EXTRACTED RECORDS:

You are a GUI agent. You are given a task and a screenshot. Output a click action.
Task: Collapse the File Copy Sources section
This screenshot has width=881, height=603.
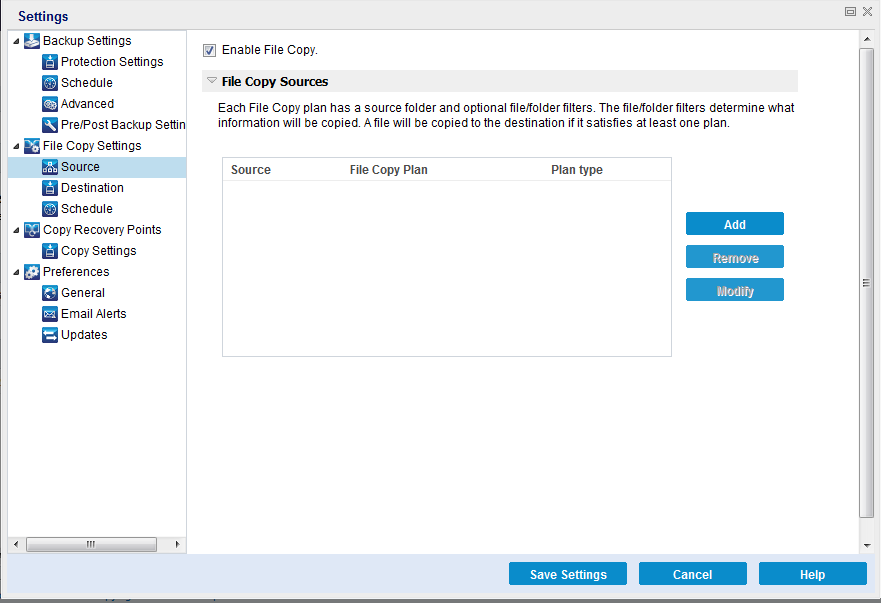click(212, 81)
---
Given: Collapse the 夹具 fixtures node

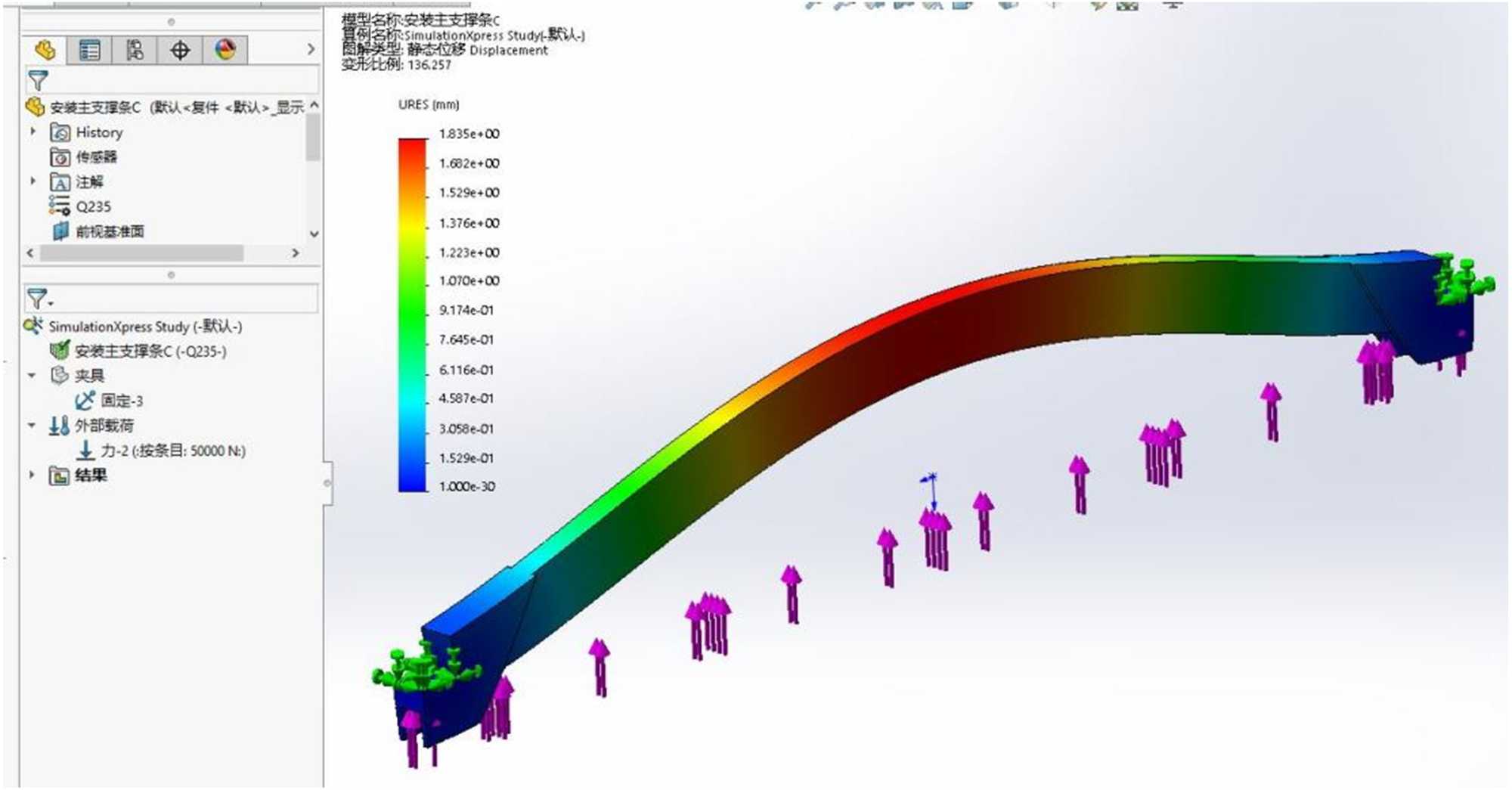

REQUEST: Output everything from the line containing "You are a GUI" down to the line containing "click(212, 81)", inclusive, as a JSON list of strings with one string per line and blank lines omitted. Leave the pictures out of the answer.

PROBLEM SOLUTION:
[
  "You are a GUI agent. You are given a task and a screenshot. Output a click action.",
  "Task: Collapse the File Copy Sources section",
  "This screenshot has width=881, height=603.",
  "click(212, 81)"
]